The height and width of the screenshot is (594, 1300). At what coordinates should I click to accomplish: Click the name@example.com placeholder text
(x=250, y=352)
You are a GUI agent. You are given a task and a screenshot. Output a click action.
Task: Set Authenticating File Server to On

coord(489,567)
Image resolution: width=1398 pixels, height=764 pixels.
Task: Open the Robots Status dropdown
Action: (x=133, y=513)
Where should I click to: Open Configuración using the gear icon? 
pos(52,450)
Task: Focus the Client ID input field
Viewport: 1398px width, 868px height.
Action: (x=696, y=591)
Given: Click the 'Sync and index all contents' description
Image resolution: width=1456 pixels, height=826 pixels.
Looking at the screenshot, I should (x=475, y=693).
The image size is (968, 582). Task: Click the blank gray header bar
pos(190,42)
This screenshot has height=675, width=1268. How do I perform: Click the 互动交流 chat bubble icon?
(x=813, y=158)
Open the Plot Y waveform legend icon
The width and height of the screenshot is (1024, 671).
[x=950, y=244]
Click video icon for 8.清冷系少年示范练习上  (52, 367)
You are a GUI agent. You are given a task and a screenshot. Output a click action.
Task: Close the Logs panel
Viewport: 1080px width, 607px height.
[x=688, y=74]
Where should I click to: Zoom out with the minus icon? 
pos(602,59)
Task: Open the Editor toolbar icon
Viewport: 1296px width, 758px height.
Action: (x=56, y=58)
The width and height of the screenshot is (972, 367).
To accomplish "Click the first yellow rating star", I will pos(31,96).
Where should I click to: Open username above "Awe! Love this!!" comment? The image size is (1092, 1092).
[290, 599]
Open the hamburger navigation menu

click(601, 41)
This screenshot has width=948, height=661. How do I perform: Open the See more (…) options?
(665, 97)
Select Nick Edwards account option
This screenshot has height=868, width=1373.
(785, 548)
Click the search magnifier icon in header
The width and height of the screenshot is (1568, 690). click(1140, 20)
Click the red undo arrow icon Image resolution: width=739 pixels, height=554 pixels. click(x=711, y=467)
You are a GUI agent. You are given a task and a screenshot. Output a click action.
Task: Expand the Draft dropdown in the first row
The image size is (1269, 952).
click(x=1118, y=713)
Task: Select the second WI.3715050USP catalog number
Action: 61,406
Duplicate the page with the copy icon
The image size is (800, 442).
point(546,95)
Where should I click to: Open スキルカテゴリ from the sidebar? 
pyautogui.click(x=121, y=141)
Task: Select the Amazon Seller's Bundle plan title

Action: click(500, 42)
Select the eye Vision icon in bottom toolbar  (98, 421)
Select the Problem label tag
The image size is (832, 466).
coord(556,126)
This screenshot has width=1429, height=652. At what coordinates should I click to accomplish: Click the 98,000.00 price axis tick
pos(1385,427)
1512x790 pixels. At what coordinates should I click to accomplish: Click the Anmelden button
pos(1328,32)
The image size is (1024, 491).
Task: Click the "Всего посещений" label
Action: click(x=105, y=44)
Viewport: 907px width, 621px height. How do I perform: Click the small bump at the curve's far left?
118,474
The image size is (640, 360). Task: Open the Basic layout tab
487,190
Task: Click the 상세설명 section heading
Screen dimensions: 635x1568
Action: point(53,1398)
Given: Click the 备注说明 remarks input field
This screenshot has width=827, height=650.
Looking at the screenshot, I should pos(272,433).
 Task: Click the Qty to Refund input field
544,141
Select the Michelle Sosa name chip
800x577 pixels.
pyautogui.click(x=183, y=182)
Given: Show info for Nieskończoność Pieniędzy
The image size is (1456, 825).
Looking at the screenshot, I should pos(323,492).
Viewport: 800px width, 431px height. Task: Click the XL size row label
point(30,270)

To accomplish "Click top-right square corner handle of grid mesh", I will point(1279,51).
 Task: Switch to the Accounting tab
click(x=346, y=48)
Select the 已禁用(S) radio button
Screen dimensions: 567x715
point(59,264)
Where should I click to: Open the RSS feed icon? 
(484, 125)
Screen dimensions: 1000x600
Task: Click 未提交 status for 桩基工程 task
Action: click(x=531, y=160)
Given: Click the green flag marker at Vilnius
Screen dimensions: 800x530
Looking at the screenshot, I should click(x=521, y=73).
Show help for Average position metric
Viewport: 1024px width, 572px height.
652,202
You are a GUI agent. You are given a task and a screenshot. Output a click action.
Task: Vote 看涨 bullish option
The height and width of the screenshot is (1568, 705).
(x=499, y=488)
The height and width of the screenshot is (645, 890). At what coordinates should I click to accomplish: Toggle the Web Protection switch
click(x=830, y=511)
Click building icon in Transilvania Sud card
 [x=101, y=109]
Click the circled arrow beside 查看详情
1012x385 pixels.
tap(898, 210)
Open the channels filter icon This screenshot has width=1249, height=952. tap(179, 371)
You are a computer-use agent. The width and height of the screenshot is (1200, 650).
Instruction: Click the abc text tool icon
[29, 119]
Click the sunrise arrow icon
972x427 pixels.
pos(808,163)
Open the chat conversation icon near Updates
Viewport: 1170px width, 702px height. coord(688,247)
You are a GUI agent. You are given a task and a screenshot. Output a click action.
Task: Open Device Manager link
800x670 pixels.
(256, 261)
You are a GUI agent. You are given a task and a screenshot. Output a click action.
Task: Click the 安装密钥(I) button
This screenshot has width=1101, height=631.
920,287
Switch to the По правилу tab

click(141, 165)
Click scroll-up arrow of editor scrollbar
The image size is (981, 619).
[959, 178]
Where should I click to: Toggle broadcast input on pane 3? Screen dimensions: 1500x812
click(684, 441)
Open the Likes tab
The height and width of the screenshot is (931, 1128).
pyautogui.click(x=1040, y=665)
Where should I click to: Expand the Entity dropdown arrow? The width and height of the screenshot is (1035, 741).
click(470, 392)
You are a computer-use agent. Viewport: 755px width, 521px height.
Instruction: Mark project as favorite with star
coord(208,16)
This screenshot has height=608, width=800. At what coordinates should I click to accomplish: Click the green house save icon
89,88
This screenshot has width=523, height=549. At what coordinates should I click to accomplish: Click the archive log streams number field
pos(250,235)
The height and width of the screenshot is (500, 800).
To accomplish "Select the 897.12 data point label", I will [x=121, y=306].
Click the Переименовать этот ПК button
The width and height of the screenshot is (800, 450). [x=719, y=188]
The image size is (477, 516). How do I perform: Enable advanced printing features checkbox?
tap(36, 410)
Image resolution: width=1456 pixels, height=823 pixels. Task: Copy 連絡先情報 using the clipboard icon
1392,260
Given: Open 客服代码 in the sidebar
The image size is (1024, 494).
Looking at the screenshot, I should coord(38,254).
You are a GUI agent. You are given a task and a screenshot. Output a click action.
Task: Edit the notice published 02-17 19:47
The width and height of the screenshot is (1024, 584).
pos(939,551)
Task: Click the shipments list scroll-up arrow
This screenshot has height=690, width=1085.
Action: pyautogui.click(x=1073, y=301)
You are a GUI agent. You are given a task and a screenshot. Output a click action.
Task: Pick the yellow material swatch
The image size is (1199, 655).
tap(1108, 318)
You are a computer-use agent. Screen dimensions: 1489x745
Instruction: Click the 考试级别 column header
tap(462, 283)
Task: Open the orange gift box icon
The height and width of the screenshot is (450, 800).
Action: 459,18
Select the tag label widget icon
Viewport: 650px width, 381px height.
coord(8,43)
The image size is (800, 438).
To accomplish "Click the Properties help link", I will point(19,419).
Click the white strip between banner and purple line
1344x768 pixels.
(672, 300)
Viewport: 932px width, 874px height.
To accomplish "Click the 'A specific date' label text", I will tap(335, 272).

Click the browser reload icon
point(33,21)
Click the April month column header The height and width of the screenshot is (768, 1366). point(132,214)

+ + + + +

Task directions:
Repeat the listing. Keep each line precisely as shown.

Solution to the problem:
The height and width of the screenshot is (594, 1300). At what coordinates should I click to accomplish: Click the name@example.com placeholder text
(x=250, y=352)
You are a GUI agent. You are given a task and a screenshot. Output a click action.
Task: Set Authenticating File Server to On

coord(489,567)
Image resolution: width=1398 pixels, height=764 pixels.
Task: Open the Robots Status dropdown
Action: (x=133, y=513)
Where should I click to: Open Configuración using the gear icon? 
pos(52,450)
Task: Focus the Client ID input field
Viewport: 1398px width, 868px height.
Action: (x=696, y=591)
Given: Click the 'Sync and index all contents' description
Image resolution: width=1456 pixels, height=826 pixels.
Looking at the screenshot, I should (x=475, y=693).
The image size is (968, 582). Task: Click the blank gray header bar
pos(190,42)
This screenshot has height=675, width=1268. How do I perform: Click the 互动交流 chat bubble icon?
(x=813, y=158)
Open the Plot Y waveform legend icon
The width and height of the screenshot is (1024, 671).
[x=950, y=244]
Click video icon for 8.清冷系少年示范练习上  (52, 367)
You are a GUI agent. You are given a task and a screenshot. Output a click action.
Task: Close the Logs panel
Viewport: 1080px width, 607px height.
[x=688, y=74]
Where should I click to: Zoom out with the minus icon? 
pos(602,59)
Task: Open the Editor toolbar icon
Viewport: 1296px width, 758px height.
Action: (x=56, y=58)
The width and height of the screenshot is (972, 367).
To accomplish "Click the first yellow rating star", I will pos(31,96).
Where should I click to: Open username above "Awe! Love this!!" comment? The image size is (1092, 1092).
[290, 599]
Open the hamburger navigation menu

click(601, 41)
This screenshot has width=948, height=661. How do I perform: Open the See more (…) options?
(665, 97)
Select Nick Edwards account option
This screenshot has height=868, width=1373.
(785, 548)
Click the search magnifier icon in header
The width and height of the screenshot is (1568, 690). click(1140, 20)
Click the red undo arrow icon Image resolution: width=739 pixels, height=554 pixels. click(x=711, y=467)
You are a GUI agent. You are given a task and a screenshot. Output a click action.
Task: Expand the Draft dropdown in the first row
The image size is (1269, 952).
click(x=1118, y=713)
Task: Select the second WI.3715050USP catalog number
Action: 61,406
Duplicate the page with the copy icon
The image size is (800, 442).
point(546,95)
Where should I click to: Open スキルカテゴリ from the sidebar? 
pyautogui.click(x=121, y=141)
Task: Select the Amazon Seller's Bundle plan title

Action: click(500, 42)
Select the eye Vision icon in bottom toolbar  (98, 421)
Select the Problem label tag
The image size is (832, 466).
coord(556,126)
This screenshot has width=1429, height=652. At what coordinates should I click to accomplish: Click the 98,000.00 price axis tick
pos(1385,427)
1512x790 pixels. At what coordinates should I click to accomplish: Click the Anmelden button
pos(1328,32)
The image size is (1024, 491).
Task: Click the "Всего посещений" label
Action: click(x=105, y=44)
Viewport: 907px width, 621px height. How do I perform: Click the small bump at the curve's far left?
118,474
The image size is (640, 360). Task: Open the Basic layout tab
487,190
Task: Click the 상세설명 section heading
Screen dimensions: 635x1568
Action: point(53,1398)
Given: Click the 备注说明 remarks input field
This screenshot has width=827, height=650.
Looking at the screenshot, I should pos(272,433).
 Task: Click the Qty to Refund input field
544,141
Select the Michelle Sosa name chip
800x577 pixels.
pyautogui.click(x=183, y=182)
Given: Show info for Nieskończoność Pieniędzy
The image size is (1456, 825).
Looking at the screenshot, I should pos(323,492).
Viewport: 800px width, 431px height. Task: Click the XL size row label
point(30,270)

To accomplish "Click top-right square corner handle of grid mesh", I will point(1279,51).
 Task: Switch to the Accounting tab
click(x=346, y=48)
Select the 已禁用(S) radio button
Screen dimensions: 567x715
point(59,264)
Where should I click to: Open the RSS feed icon? 
(484, 125)
Screen dimensions: 1000x600
Task: Click 未提交 status for 桩基工程 task
Action: click(x=531, y=160)
Given: Click the green flag marker at Vilnius
Screen dimensions: 800x530
Looking at the screenshot, I should click(x=521, y=73).
Show help for Average position metric
Viewport: 1024px width, 572px height.
652,202
You are a GUI agent. You are given a task and a screenshot. Output a click action.
Task: Vote 看涨 bullish option
The height and width of the screenshot is (1568, 705).
(x=499, y=488)
The height and width of the screenshot is (645, 890). At what coordinates should I click to accomplish: Toggle the Web Protection switch
click(x=830, y=511)
Click building icon in Transilvania Sud card
 [x=101, y=109]
Click the circled arrow beside 查看详情
1012x385 pixels.
tap(898, 210)
Open the channels filter icon This screenshot has width=1249, height=952. tap(179, 371)
You are a computer-use agent. The width and height of the screenshot is (1200, 650).
Instruction: Click the abc text tool icon
[29, 119]
Click the sunrise arrow icon
972x427 pixels.
pos(808,163)
Open the chat conversation icon near Updates
Viewport: 1170px width, 702px height. coord(688,247)
You are a GUI agent. You are given a task and a screenshot. Output a click action.
Task: Open Device Manager link
800x670 pixels.
(256, 261)
You are a GUI agent. You are given a task and a screenshot. Output a click action.
Task: Click the 安装密钥(I) button
This screenshot has width=1101, height=631.
920,287
Switch to the По правилу tab

click(141, 165)
Click scroll-up arrow of editor scrollbar
The image size is (981, 619).
[959, 178]
Where should I click to: Toggle broadcast input on pane 3? Screen dimensions: 1500x812
click(684, 441)
Open the Likes tab
The height and width of the screenshot is (931, 1128).
pyautogui.click(x=1040, y=665)
Where should I click to: Expand the Entity dropdown arrow? The width and height of the screenshot is (1035, 741).
click(470, 392)
You are a computer-use agent. Viewport: 755px width, 521px height.
Instruction: Mark project as favorite with star
coord(208,16)
This screenshot has height=608, width=800. At what coordinates should I click to accomplish: Click the green house save icon
89,88
This screenshot has width=523, height=549. At what coordinates should I click to accomplish: Click the archive log streams number field
pos(250,235)
The height and width of the screenshot is (500, 800).
To accomplish "Select the 897.12 data point label", I will [x=121, y=306].
Click the Переименовать этот ПК button
The width and height of the screenshot is (800, 450). [x=719, y=188]
The image size is (477, 516). How do I perform: Enable advanced printing features checkbox?
tap(36, 410)
Image resolution: width=1456 pixels, height=823 pixels. Task: Copy 連絡先情報 using the clipboard icon
1392,260
Given: Open 客服代码 in the sidebar
The image size is (1024, 494).
Looking at the screenshot, I should coord(38,254).
You are a GUI agent. You are given a task and a screenshot. Output a click action.
Task: Edit the notice published 02-17 19:47
The width and height of the screenshot is (1024, 584).
pos(939,551)
Task: Click the shipments list scroll-up arrow
This screenshot has height=690, width=1085.
Action: pyautogui.click(x=1073, y=301)
You are a GUI agent. You are given a task and a screenshot. Output a click action.
Task: Pick the yellow material swatch
The image size is (1199, 655).
tap(1108, 318)
You are a computer-use agent. Screen dimensions: 1489x745
Instruction: Click the 考试级别 column header
tap(462, 283)
Task: Open the orange gift box icon
The height and width of the screenshot is (450, 800).
Action: 459,18
Select the tag label widget icon
Viewport: 650px width, 381px height.
coord(8,43)
The image size is (800, 438).
To accomplish "Click the Properties help link", I will point(19,419).
Click the white strip between banner and purple line
1344x768 pixels.
(672, 300)
Viewport: 932px width, 874px height.
To accomplish "Click the 'A specific date' label text", I will tap(335, 272).

Click the browser reload icon
point(33,21)
Click the April month column header The height and width of the screenshot is (768, 1366). point(132,214)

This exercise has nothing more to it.